• **Task brief**: From the data, return each line holding the word "computer".
[[ Data to examine open ]]
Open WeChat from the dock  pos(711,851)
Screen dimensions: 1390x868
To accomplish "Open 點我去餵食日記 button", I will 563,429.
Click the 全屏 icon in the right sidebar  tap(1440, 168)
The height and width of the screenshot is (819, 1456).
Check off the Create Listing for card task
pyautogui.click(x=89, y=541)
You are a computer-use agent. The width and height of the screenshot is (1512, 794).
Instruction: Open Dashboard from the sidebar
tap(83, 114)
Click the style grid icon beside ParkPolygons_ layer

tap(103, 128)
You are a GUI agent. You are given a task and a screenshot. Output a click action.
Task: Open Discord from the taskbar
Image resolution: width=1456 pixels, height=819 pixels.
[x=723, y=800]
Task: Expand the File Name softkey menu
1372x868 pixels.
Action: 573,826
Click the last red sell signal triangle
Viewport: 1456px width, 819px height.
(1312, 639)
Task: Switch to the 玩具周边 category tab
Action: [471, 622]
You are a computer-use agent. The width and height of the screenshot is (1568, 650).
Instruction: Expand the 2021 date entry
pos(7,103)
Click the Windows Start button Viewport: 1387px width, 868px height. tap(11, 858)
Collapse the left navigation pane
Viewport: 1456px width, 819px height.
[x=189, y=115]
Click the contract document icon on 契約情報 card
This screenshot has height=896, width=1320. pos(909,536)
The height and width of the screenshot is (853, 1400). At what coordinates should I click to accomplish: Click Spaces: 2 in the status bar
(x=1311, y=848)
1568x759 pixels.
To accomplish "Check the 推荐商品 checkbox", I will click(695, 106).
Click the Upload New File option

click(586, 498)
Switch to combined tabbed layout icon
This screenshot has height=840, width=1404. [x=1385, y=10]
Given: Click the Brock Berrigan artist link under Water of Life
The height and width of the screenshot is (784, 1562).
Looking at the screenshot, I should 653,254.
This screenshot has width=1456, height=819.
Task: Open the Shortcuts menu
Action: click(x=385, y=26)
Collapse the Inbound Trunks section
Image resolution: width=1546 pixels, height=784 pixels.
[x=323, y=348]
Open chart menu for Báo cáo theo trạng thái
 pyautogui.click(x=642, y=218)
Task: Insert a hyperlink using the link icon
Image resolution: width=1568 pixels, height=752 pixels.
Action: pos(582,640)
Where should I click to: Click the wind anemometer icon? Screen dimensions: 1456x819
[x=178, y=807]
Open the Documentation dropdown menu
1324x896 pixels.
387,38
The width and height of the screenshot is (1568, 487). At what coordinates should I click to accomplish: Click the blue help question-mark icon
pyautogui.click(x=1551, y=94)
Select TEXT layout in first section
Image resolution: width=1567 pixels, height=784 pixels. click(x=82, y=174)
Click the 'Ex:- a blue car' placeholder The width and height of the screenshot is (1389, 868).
[[ Data to examine closed ]]
• **Response area**:
You are a computer-use agent. The width and height of the screenshot is (1512, 794).
You are a computer-use agent. The width and height of the screenshot is (1568, 650).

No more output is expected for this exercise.